Stored data

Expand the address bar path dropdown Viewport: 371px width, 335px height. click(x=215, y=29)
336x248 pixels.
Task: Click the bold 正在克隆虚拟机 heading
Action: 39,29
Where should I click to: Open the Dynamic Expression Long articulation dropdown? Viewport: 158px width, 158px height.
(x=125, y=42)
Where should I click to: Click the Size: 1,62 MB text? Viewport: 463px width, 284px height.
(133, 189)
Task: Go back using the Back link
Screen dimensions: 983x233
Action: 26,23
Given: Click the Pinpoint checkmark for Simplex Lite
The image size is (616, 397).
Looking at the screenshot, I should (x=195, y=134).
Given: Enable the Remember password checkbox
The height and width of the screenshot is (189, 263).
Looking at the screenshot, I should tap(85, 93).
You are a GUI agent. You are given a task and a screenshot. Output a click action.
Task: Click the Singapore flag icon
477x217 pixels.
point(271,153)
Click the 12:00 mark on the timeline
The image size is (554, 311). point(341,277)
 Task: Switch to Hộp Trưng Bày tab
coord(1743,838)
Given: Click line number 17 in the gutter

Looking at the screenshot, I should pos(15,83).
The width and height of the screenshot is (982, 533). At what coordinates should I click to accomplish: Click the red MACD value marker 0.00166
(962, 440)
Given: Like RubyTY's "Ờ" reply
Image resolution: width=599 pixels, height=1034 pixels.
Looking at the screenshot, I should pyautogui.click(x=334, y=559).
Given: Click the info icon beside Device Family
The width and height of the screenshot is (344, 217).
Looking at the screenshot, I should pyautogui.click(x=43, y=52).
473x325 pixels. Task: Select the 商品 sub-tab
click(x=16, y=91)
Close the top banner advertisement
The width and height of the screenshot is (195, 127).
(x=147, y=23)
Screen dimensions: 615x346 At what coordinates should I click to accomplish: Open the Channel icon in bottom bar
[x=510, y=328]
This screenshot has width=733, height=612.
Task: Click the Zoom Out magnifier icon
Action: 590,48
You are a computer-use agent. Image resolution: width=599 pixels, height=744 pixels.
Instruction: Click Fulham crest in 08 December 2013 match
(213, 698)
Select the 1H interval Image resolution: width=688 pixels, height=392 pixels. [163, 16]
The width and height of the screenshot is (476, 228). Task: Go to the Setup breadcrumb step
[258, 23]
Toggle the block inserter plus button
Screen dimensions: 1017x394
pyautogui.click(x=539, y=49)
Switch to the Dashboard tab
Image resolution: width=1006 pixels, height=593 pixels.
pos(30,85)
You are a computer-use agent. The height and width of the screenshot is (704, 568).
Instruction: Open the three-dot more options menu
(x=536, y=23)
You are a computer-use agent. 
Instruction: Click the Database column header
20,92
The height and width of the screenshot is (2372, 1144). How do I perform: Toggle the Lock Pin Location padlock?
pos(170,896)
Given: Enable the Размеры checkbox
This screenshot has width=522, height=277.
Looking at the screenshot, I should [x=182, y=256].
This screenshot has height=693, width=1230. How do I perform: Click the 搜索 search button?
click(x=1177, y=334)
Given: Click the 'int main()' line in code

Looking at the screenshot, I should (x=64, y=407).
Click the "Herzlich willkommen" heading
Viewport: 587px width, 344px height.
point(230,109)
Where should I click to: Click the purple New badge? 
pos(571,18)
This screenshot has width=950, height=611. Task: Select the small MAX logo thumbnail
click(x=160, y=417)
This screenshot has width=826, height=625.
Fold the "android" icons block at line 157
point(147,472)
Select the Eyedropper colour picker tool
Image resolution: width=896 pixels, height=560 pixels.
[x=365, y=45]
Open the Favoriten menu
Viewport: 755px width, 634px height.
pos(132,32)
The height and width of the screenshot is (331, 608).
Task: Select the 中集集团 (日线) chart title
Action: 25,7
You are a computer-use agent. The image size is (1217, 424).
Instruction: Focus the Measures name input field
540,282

* WHAT THIS TASK INVOLVES *
Exactly the lines from the one containing "Viewport: 587px width, 344px height." through the last line of the records are to be transcribed, both endpoints included.

* EXERCISE SOLUTION *
Viewport: 587px width, 344px height.
point(230,109)
Where should I click to: Click the purple New badge? 
pos(571,18)
This screenshot has width=950, height=611. Task: Select the small MAX logo thumbnail
click(x=160, y=417)
This screenshot has width=826, height=625.
Fold the "android" icons block at line 157
point(147,472)
Select the Eyedropper colour picker tool
Image resolution: width=896 pixels, height=560 pixels.
[x=365, y=45]
Open the Favoriten menu
Viewport: 755px width, 634px height.
pos(132,32)
The height and width of the screenshot is (331, 608).
Task: Select the 中集集团 (日线) chart title
Action: 25,7
You are a computer-use agent. The image size is (1217, 424).
Instruction: Focus the Measures name input field
540,282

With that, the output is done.